Dégouvernés par des autorités qui méprisent la vie, sèment le conflit et tournent le dos au deuil, nous ne nous tairons pas. Nous demandons aux Nations Unies, à la Cour pénale internationale, à la Cour suprême fédérale, au Congrès national et au Barreau brésilien, entre autres, que la vie, la démocratie et la tolérance soient protégés. Il faut absolument que nos autorités remplissent leur devoir d’empêcher la tuerie et secourent ceux qui souffrent de la maladie, de faim et de découragement. Nous avons besoin de vaccins et d’une vraie politique de combat à la pandémie. Nous devons punir les responsables de ce génocide.
Avant la pandémie, nous, professionnels de la culture, étions 6 millions de brésiliens travaillant dans la réalisation de films, pièces de théâtre, spectacles de danse et de cirque, concerts et disques, ainsi que dans la production de livres, séries, feuilletons, expositions et festivals. Nous avons été les premiers à nous arrêter en raison de la Covid-19 et nous serons les derniers à reprendre nos activités. Une enquête de l'UNESCO démontre que l'impact de la pandémie sur l'Art et de Culture a été brutal. Plus de 70% de tous les travailleurs des salles de concert, théâtres et cirques ont perdu la totalité de leurs revenus dans les premiers mois de la pandémie. Mais nous ne baissons pas les bras.
Sans être présents sur scène, nous occupons notre espace sur Internet en offrant l'art et la culture, l’émotion, la réflexion, le bien-être et le divertissement au public qui est chez soi. Nous nous sommes mobilisés pour collecter des dons. Notre segment représentait 3% du PIB brésilien avant la pandémie.
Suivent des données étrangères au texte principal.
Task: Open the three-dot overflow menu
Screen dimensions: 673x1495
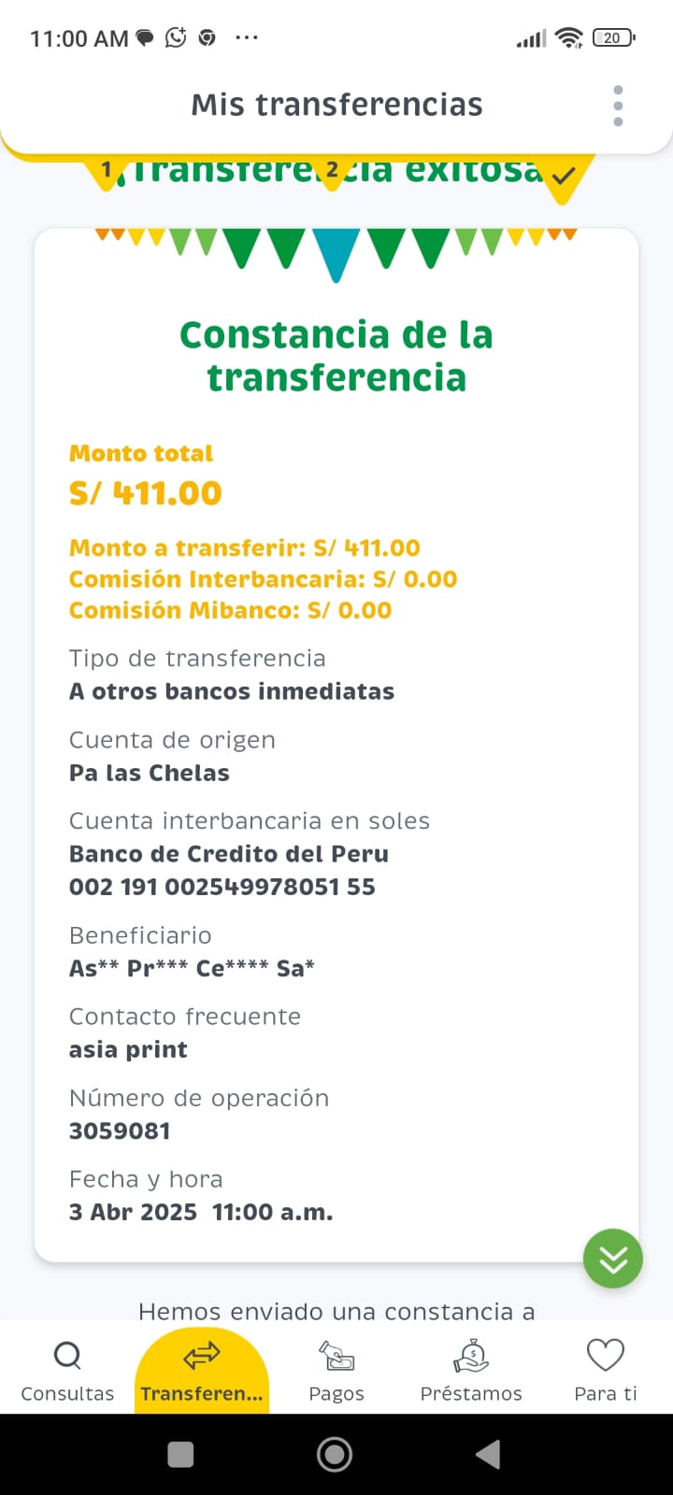Action: tap(618, 106)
Mais nous sommes bien plus grands que les chiffres. De la comédie qui nous donne la légèreté nécessaire pour continuer au drame qui nous permet d’assimiler la douleur, de la musique qui transforme les chemins au livre qui dort à notre chevet, l'Art et la Culture seront toujours présents dans les moments les plus importants de notre vie. L'Art et la Culture nous aident à construire l’identité nationale, qui nous rend uniques en tant que Brésiliens. L’Art et la Culture doivent accueillir toute sorte de pensées, ce qui constitue leur richesse. La Culture n'appartient pas à un gouvernement, à un parti ou à une idéologie. Elle fait partie de notre vie, elle est dans notre âme et doit être présente dans l'air que nous avons besoin de respirer.
Dans ces temps sombres que nous traversons, luttant contre la mort dans un pays où il faut négocier pour la vie, nous, artistes, producteurs, techniciens et professionnels de la musique, de la littérature, du spectacle, des arts visuels et audiovisuels, nous nous tenons la main avec tous les Brésiliens et nous crions pour la protection de la vie et de la démocratie, pour le plein exercice de la liberté d'expression et de la presse, pour le respect de la Constitution et de la science, pour le droit à l'éducation et pour la conservation de la nature. Faites écho à notre cri. Au nom de ce qui est encore Humain en nous.